Posted by Hodgman on 23 July 2016 - 08:23 AM

Hodgeman: would I be able to run a parallel thread on the GPU? If I did the procedural generation on the GPU, I would have to write a very complex shader to do that.

No... well, this is what "async compute" does in Dx12/Vulkan, but you still shouldn't use it for extremely long-running shaders.

Any task that can be completed by preemptive multi-threading can always be completed by co-operative multi-threading, it's often just harder to write certain problems with one model or the other... In other words, you can break up a very expensive task into a large number of very cheap tasks and run one per frame (it just might make your code uglier).

e.g. I did a dynamic GPU lightmap baker on a PS3 game, which took about 10 seconds of GPU time to run... so instead, I broke it up into 10000 chunks of work that were about 1ms each, and executed one per frame, producing a new lightmap every ~2 minutes :wink:

#5302147 My First Videogame Failed Conquering The Market

Posted by Hodgman on 23 July 2016 - 05:56 AM

Sorry this isn't more constructive, because I don't have the art education to be specific, but -- the visual aspect of your game and website is unappealing.

Most people will make an instant judgement based on the first visual that's presented to them, and the colours, the composition, the style here just don't come together to make a beautiful piece of art.

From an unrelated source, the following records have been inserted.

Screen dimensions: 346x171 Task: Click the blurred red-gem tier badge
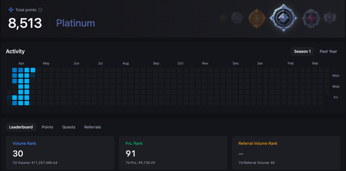(311, 18)
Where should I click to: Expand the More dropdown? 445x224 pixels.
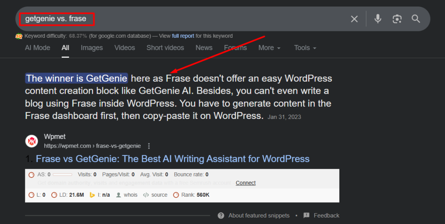(x=269, y=48)
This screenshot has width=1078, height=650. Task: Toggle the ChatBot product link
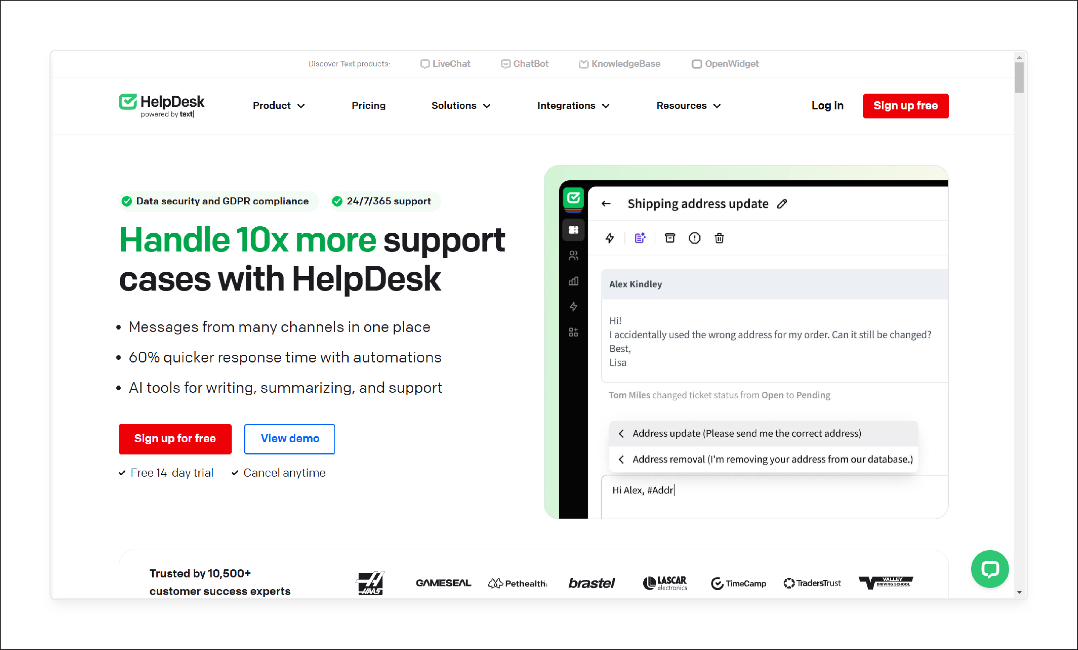(526, 64)
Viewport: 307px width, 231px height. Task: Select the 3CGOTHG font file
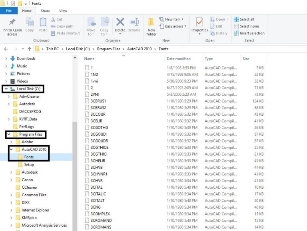point(99,128)
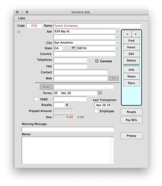Screen dimensions: 162x186
Task: Delete the current vendor
Action: click(131, 61)
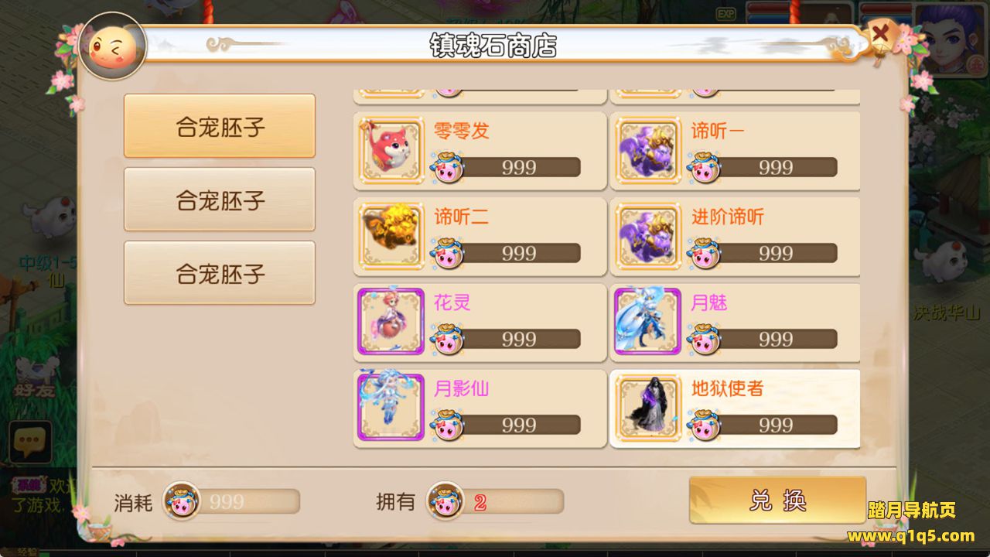Image resolution: width=990 pixels, height=557 pixels.
Task: Close the 镇魂石商店 shop window
Action: pos(879,35)
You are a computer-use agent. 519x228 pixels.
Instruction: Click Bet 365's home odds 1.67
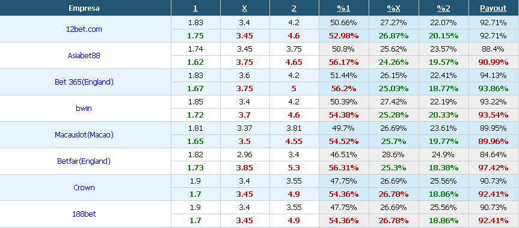tap(195, 89)
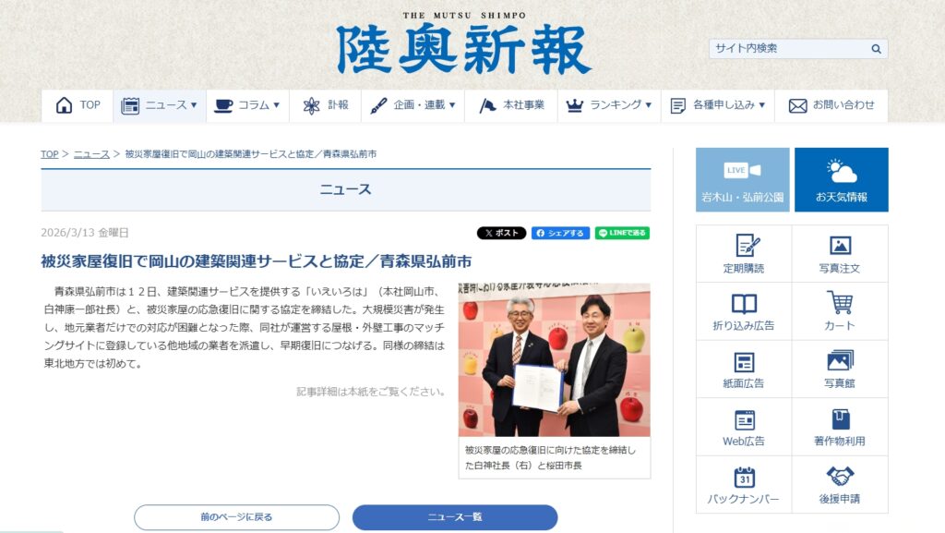Go to the 訃報 menu item

pyautogui.click(x=326, y=105)
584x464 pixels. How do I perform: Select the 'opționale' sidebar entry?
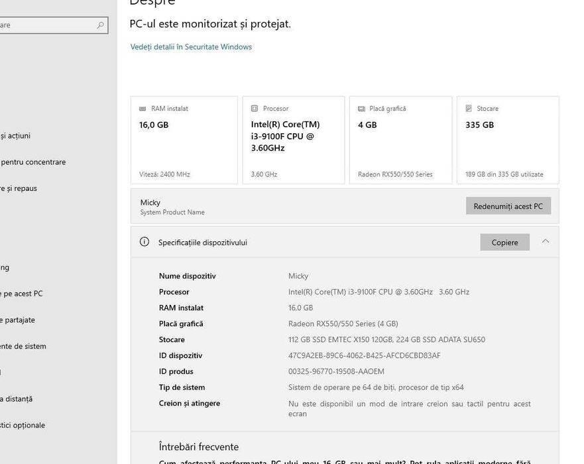click(x=23, y=426)
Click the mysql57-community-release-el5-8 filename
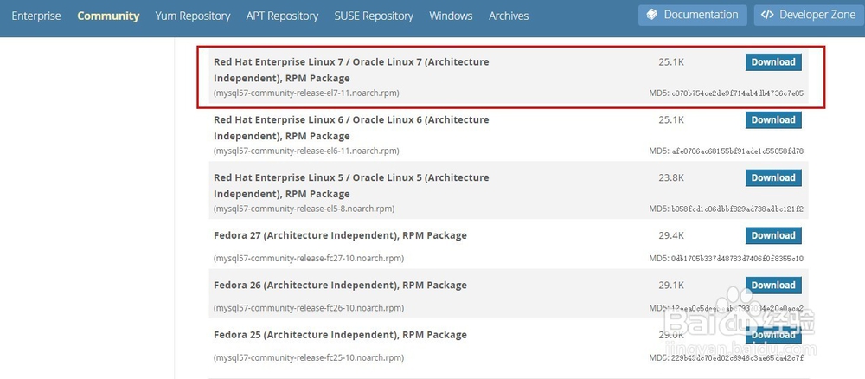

It would be a very good investment to hire an experienced concept artist to visualize what the game could/should look like early on in production, and use that to produce a style guide / art bible for the rest of the production phase. You can also get a concept artist to "paint over" screenshots at any point in time to show you what they should look like, and then use that to focus on improving the art.

Same goes for the website -- an experienced graphic designer and UI/UX person would be invaluable.

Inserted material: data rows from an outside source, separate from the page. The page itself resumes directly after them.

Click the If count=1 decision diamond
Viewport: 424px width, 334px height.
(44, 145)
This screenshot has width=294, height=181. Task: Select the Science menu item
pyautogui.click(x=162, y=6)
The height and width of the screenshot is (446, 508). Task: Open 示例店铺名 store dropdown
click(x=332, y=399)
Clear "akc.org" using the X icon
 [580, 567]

#5301959 Matrix Calculation Efficiency

Posted by Hodgman on 22 July 2016 - 08:22 AM

Right now I can measure time in NSight's "Events" window with nonosec-precision and can’t see performance gain between the shaders.
Is there a way to measure the difference in a finer way?

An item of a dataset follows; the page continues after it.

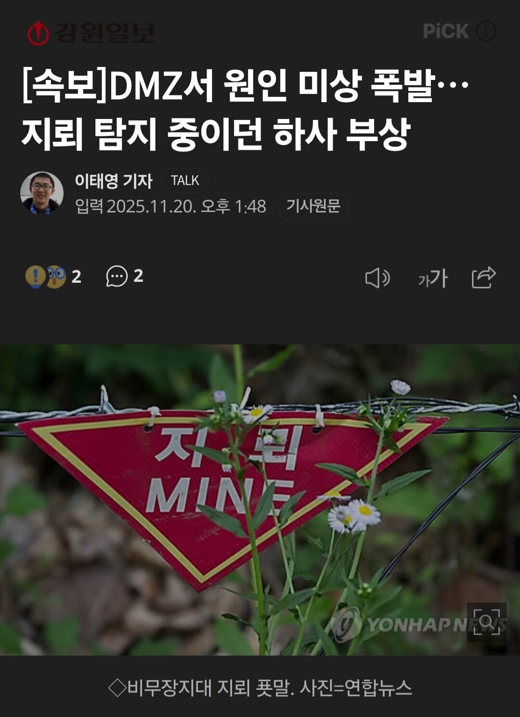Open the 강원일보 newspaper logo
The image size is (520, 717).
click(91, 33)
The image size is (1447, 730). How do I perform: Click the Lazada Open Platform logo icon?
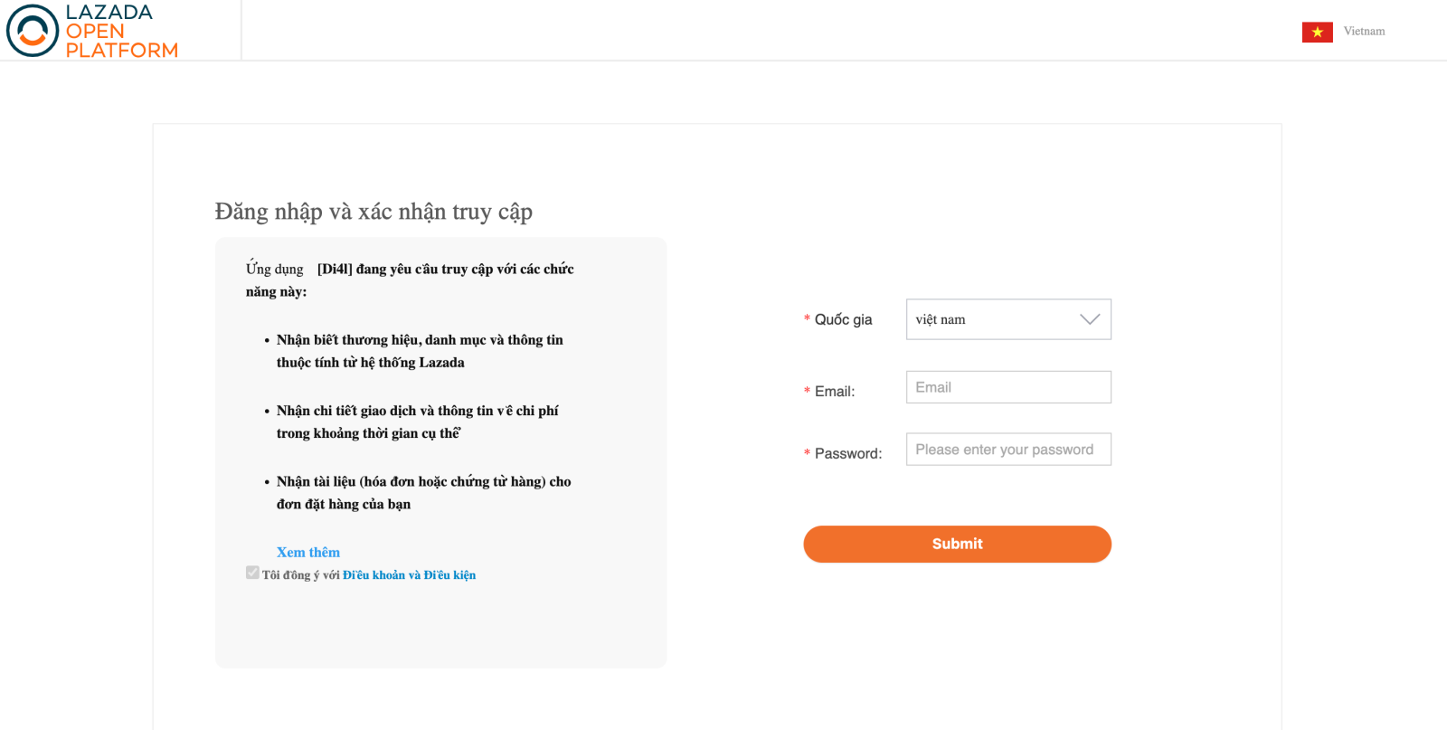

Well there's two explanations -
1) NSight can't measure the difference.
2) There is no performance difference...

It could be that when the driver tranlsates from D3D bytecode to native asm, it's unrolling the loops, meaning you get the same shader in both cases.
It could be that branching in a GPU these days is free as long as (a) the branch isn't divergent and (b) is surrounded by enough other operations that it can be scheduled into free space.

e.g. on that latter point, this branch won't be divergant because the path taken is a compile time constant. I'm not up to date with NV's HW specifics (and they're secretive...) but on AMD HW, branch set-up is done using scalar (aka per-wavefront) instructions, which are dual-issued with vector (aka per-thread/pixel/vertex/etc) instructions, which means they're often free as the scalar instruction stream is usually not saturated.

#5301878 Matrix Calculation Efficiency

Posted by Hodgman on 21 July 2016 - 11:48 PM

Simple answer: yes - doing multiplication once ahead of time, in order to avoid doing it hundreds of thousands of times (once per vertex) is obviously a good idea.


However, there may be cases where uploading a single WVP matrix introduces its own problems too!

For example, lets say we have a scene with 1000 static objects in it and a moving camera.

Each frame, we have to calculate VP = V*P, and then perform 1000 WVP = W * VP calculations, and upload the 1000 resulting WVP matrices to the GPU.

If instead, we sent W and VP to the GPU separetely, then we could pre-upload 1000 W matrices one time in advance, and then upload a single VP matrix per frame.... which means that the CPU will be doing 1000x less matrix/upload work in the second situation... but the GPU will be doing Nx more matrix multiplications, where N is the number of vertices drawn.


The right choice there would depend on the exact size of the CPU/GPU costs incurred/saved, and how close to your GPU/CPU processing budgets you are.